Poi, giorni dopo, vinne una giovinotta a fare ‘a lettura do gasse. Fori però, com’è giustu, no ppè casa.
Sì, dico io, ho incontrato una ragazza poco fa, sta facendo le letture.
Una grassotta no? Ecco, allora quella era vera?
Sì.
Ecco, andò fore a prendere a lettura.
Va bene. Signora mi può dare la chiave così faccio il lavoro e non la disturbo più?
Gesù, Giuseppe e Maria, dice. Mi dà la chiave facendosi il segno della croce e torna in casa.

Su una porta di un alloggio in C.so Novara trovo un adesivo su cui c’è scritto:
Holy ghost fire is my weapon.

Che fa? La foto al contatore?
Sì.
Così non possono sbagliare. Ogni tanto fanno qualcosa di intelligente.

Una buona percentuale di persone che incontro sono donne, molte sono anziane. Hanno atteggiamenti diversissimi, ma ci sono anche alcune cose che tornano di volta in volta. Ad esempio alcune dimostrano almeno dieci anni in meno, e in comune hanno una certa presenza di spirito, una baldanza che gli acciacchi non ha fiaccato più di tanto.

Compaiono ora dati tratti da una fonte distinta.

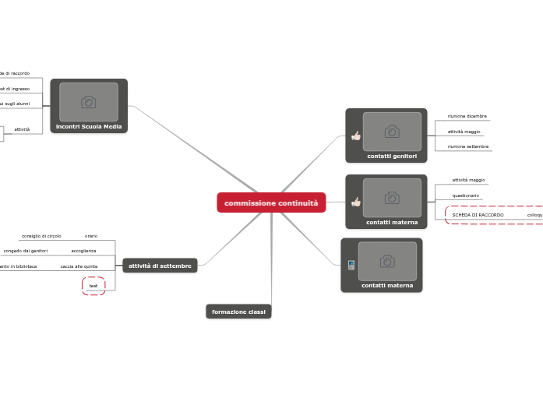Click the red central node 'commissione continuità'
(x=271, y=202)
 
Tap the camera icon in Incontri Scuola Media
(x=89, y=102)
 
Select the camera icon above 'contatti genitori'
(x=392, y=132)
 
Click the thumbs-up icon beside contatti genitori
(x=356, y=136)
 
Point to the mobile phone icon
(x=351, y=265)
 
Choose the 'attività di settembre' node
(x=160, y=266)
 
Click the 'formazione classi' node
(x=238, y=312)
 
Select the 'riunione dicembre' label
(x=467, y=116)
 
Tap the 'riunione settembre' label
(x=467, y=146)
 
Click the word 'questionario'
(x=465, y=195)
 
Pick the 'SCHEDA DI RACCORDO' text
(x=478, y=215)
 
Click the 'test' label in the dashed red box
(x=93, y=286)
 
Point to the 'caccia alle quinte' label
(x=79, y=266)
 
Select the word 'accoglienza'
(x=83, y=251)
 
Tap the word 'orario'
(x=91, y=236)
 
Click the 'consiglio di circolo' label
(x=41, y=236)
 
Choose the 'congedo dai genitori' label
(x=26, y=251)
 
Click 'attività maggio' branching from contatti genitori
(x=464, y=132)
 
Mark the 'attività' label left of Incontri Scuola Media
(x=22, y=129)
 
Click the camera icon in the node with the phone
(x=387, y=261)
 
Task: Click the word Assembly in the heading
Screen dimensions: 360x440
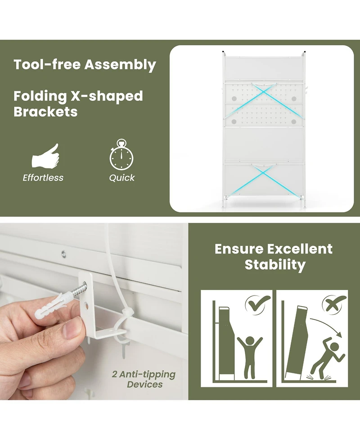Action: coord(120,65)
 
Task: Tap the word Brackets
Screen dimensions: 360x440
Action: coord(45,112)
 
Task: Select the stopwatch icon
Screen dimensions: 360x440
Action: coord(122,154)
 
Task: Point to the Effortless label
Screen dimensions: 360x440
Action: coord(43,177)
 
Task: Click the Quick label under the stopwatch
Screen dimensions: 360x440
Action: coord(122,178)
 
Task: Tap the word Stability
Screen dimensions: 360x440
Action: coord(275,265)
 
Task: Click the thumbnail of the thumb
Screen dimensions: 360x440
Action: coord(70,330)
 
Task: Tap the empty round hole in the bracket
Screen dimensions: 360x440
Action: coord(86,306)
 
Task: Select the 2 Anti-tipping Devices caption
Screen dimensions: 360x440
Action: coord(144,379)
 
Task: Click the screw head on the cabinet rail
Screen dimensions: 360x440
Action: coord(64,254)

Venga, venga. Che tanto qua è tutto aperto, dall’ultima volta che sono venuti a rubare non chiudo più, non ho più niente. L’ultima volta una spilla e un anello, ricordi di mio padre. Bastardi. Mi resta questa che ho addosso. Ma l’ho detto ai carabinieri: se trovo qualcuno lo prendo a bastonate. Ho lavato per un mese, un quarantotto che non le dico m’hanno lasciato, tutto per aria. Che non è per quello che hanno rubato, ma hanno toccato le mie cose, un fastidio!
Sbrigo in fretta il lavoro, la cantina è sgombra. Torno su e la trovo appoggiata al suo bastone pronta a riprendere:
Che poi qua, non si capisce: neri, zingari… Ma saranno stati zingari. I neri spacciano, maledetti. L’altro giorno qua fuori uno era in macchina, l’altro fuori e uno bianco prendeva la droga. M’è venuta una rabbia e sono uscita col bastone: tu nero che vieni qua a avvelenare gli italiani. Ti diamo da mangiare e tu spacci; e tu bastardo d’un italiano che fai piangere i tuoi genitori.
La signora si infervora e se non fosse per la sua età e per evitare che le prenda un coccolone, me ne sarei già andato.
Sorrido e le dico:
Signora, se stanno per strada a spacciare è perché ci sono dei bianchi italiani che glielo fanno fare, conviene che siano loro a spacciare. Spacciano per gli italiani.
La signora mi guarda, ci pensa su un attimo e poi mi dice:
Eh sì, in questo noi siamo i migliori. La mafia, no?

Il momento più difficile del lavoro è quello subito dopo pranzo. Non ho mai veramente molto tempo per recuperare, la mia pausa è in media di 15-20 minuti. A volte anche meno, visto che raramente comincio a lavorare prima delle 8.30. Ci sono giorni in cui riprendere è un po’ più pesante.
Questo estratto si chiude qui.